6

I'm trying to force a URL to point to a new location. For example:

  • site.com/Gites/
  • site.com/gites/

I currently have a "map" set up on the site:

map $uri $is_rewrite {
    default     no_redirect;
    include /home/xxx/conf/web/chambres.com.extra/links.map;
}

...and inside that file, one of the rules is:

/gites/ https://$http_host;
#/Gites/ https://$http_host;
/french/Gites/ https://$http_host;

If I uncomment the 2nd line, I get an error!

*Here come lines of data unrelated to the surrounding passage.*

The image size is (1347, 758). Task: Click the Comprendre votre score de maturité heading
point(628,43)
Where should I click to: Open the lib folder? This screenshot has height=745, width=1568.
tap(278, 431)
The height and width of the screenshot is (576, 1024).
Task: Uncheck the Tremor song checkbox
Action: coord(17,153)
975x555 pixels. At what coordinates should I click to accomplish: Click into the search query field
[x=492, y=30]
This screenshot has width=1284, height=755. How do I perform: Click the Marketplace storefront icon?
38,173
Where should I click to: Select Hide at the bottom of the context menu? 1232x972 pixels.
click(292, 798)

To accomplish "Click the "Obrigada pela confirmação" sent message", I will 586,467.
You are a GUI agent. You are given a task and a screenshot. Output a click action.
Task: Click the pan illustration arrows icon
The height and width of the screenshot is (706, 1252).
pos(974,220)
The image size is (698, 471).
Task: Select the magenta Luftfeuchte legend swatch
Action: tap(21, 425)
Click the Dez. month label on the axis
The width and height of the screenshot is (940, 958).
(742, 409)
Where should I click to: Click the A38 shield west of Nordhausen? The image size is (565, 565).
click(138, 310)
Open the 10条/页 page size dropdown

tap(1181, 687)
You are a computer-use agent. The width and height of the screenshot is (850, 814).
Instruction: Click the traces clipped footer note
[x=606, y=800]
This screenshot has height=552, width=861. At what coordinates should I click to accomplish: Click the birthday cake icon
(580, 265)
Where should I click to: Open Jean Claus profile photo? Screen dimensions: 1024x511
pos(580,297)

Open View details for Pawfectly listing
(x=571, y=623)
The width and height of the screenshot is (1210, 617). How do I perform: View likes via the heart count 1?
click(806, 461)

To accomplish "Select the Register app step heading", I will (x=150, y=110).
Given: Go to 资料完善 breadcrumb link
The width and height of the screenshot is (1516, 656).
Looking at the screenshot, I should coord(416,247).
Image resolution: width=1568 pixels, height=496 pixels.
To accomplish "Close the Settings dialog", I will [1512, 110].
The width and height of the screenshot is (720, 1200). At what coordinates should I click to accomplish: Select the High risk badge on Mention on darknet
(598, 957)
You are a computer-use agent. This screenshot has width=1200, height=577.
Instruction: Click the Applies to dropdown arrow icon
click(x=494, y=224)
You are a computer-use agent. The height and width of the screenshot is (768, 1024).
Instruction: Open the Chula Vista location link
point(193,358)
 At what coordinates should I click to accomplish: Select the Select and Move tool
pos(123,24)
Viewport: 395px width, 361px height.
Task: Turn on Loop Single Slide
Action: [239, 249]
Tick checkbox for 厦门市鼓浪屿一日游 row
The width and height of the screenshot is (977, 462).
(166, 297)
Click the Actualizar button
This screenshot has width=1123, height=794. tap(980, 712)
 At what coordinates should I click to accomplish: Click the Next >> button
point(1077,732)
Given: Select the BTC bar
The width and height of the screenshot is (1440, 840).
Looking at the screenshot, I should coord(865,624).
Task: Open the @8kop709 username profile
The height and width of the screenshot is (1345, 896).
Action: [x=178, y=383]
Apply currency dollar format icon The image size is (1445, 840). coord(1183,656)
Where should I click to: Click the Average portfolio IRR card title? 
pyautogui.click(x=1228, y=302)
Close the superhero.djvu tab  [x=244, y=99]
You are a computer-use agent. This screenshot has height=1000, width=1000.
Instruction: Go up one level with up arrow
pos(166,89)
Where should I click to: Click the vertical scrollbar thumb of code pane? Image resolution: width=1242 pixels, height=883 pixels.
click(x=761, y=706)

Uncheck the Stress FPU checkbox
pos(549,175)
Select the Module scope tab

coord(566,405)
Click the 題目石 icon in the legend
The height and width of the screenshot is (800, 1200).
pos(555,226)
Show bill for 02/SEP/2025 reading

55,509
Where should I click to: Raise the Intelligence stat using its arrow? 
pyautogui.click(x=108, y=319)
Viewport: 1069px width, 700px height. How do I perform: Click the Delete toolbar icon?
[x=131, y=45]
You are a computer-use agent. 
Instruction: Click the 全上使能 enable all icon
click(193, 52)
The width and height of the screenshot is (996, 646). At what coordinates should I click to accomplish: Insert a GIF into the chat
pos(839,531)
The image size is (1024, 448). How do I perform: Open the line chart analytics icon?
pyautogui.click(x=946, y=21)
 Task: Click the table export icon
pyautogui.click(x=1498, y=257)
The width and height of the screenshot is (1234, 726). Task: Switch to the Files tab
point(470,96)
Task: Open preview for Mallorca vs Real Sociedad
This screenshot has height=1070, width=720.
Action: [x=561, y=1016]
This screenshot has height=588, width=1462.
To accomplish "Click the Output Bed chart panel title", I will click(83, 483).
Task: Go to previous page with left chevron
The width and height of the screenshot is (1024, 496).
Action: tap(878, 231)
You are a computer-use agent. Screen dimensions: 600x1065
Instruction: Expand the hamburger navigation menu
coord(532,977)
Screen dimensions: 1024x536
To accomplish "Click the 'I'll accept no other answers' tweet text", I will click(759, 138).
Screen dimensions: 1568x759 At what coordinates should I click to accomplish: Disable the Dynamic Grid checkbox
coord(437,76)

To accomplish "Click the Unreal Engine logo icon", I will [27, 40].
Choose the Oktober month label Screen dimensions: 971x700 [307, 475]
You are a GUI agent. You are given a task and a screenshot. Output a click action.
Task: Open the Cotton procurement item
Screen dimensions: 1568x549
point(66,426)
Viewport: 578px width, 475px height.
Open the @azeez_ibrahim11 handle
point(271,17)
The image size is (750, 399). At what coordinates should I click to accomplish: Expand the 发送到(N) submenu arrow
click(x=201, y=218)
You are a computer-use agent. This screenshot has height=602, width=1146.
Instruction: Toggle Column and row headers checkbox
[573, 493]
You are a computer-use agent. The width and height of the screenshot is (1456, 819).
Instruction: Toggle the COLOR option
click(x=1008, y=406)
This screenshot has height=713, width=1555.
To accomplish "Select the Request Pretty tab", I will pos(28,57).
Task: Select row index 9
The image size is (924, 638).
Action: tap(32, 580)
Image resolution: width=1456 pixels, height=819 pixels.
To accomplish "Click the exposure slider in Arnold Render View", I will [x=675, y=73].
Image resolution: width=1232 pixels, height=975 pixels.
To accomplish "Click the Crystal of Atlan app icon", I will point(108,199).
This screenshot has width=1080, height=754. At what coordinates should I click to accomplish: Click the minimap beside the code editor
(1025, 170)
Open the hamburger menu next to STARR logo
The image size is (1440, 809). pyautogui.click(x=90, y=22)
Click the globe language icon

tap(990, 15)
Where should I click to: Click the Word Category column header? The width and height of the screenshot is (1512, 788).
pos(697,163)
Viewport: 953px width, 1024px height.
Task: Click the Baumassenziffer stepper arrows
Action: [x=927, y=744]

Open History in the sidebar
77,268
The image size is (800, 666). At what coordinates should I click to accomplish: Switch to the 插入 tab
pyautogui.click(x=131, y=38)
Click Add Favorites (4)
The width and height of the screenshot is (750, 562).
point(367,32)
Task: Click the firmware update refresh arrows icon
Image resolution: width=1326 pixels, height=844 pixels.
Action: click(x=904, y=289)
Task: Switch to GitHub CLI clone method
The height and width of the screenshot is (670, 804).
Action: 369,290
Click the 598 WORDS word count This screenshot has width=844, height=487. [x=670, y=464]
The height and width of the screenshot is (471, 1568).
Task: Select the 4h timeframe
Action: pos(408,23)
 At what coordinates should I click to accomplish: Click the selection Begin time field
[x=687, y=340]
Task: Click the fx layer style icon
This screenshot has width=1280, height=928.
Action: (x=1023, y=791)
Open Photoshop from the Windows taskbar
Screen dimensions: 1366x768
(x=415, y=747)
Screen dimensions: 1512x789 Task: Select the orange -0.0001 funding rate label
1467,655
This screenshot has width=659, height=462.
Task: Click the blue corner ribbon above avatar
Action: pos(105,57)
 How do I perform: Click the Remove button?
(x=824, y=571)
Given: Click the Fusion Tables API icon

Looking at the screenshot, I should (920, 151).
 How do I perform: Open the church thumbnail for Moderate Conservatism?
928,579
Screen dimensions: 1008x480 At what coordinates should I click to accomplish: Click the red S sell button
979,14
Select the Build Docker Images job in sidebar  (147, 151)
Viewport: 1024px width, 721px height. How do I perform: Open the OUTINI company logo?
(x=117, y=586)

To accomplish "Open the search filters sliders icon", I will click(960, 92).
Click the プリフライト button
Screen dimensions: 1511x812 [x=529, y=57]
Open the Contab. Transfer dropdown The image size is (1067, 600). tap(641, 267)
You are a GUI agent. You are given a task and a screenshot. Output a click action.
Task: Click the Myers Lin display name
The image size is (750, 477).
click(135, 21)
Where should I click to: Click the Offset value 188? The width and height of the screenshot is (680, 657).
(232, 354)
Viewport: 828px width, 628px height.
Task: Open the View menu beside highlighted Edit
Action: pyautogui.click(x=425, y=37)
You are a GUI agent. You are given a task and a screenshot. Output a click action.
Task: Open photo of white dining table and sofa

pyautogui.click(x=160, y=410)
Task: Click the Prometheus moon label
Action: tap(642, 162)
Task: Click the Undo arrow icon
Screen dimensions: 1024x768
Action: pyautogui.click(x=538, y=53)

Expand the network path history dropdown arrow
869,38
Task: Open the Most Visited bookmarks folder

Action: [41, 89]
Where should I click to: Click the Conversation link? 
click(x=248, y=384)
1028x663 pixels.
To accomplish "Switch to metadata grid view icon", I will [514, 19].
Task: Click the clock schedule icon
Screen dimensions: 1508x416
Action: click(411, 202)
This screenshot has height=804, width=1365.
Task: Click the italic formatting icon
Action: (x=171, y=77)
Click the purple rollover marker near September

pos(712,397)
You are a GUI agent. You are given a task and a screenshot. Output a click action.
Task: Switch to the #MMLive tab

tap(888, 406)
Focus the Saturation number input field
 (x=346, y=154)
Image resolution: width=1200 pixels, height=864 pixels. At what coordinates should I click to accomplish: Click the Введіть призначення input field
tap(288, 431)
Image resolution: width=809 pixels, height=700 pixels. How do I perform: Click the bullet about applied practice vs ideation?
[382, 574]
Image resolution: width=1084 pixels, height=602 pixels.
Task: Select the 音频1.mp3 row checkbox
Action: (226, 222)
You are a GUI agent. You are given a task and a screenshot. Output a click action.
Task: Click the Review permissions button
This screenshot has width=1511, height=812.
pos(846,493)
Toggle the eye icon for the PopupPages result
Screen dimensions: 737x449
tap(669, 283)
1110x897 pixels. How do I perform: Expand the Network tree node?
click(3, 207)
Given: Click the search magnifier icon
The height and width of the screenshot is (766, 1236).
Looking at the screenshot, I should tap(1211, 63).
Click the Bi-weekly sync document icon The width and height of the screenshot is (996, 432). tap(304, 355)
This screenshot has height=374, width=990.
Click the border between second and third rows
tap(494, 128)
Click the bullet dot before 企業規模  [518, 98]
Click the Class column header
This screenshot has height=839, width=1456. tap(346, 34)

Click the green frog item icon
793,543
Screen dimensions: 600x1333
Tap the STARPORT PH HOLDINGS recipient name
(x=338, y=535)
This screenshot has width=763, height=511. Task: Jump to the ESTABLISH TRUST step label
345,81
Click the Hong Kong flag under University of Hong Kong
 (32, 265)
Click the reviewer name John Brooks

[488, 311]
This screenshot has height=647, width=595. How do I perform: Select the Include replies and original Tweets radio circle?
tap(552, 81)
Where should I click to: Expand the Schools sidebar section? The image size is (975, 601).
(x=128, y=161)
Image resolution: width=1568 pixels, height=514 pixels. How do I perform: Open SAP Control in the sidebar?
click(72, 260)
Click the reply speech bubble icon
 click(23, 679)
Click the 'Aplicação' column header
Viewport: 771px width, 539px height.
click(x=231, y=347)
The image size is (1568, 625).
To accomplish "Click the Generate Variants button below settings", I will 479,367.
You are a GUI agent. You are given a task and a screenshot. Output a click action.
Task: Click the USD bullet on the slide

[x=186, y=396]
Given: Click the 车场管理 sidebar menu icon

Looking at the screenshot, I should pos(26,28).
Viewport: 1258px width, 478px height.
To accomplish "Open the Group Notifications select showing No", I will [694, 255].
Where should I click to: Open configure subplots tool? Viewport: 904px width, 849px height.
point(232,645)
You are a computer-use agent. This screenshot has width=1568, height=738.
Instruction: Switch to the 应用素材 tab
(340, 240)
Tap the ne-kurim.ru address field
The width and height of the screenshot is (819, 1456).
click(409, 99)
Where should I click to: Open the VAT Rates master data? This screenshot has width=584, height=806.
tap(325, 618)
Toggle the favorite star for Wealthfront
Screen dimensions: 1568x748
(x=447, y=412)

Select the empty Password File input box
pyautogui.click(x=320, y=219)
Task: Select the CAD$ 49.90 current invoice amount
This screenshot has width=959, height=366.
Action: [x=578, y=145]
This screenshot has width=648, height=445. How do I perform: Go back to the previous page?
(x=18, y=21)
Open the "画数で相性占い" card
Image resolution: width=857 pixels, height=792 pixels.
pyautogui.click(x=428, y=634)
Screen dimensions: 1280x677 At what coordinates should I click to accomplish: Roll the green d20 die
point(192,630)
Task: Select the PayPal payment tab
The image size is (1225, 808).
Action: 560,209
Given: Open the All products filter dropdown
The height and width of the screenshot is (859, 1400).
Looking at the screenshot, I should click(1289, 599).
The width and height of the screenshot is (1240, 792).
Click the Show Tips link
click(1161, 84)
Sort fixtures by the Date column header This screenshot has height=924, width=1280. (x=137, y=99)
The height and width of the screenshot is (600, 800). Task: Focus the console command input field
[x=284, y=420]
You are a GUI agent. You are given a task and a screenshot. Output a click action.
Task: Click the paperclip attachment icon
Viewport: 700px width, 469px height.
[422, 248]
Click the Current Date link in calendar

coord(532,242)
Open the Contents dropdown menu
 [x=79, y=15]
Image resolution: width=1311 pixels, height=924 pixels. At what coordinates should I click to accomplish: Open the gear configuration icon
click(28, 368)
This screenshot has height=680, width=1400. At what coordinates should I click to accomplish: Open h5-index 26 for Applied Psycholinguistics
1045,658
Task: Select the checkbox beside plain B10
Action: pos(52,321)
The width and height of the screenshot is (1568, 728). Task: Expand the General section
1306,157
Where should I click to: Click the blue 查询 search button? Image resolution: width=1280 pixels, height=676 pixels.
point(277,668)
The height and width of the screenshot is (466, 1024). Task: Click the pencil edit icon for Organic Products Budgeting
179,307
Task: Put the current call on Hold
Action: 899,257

nginx: [emerg] conflicting parameter "/gites/" in /home/xxx/conf/web/chambres.com.extra/links.map:107

When I test it, sure enough, the lowercase one works, but not the uppercase "Gites". How can I make it case insensative?

1 Answer 1

9

The nginx map directive is indeed documented as doing case-insensitive string matching.

Strings are matched ignoring the case.

If this is actually a problem in your case (i.e. you need different results for /gites/ and /Gites/) then you can use a regular expression match, which can be either case sensitive or insensitive.

A regular expression should either start from the “~” symbol for a case-sensitive matching, or from the “~*” symbols (1.0.4) for case-insensitive matching.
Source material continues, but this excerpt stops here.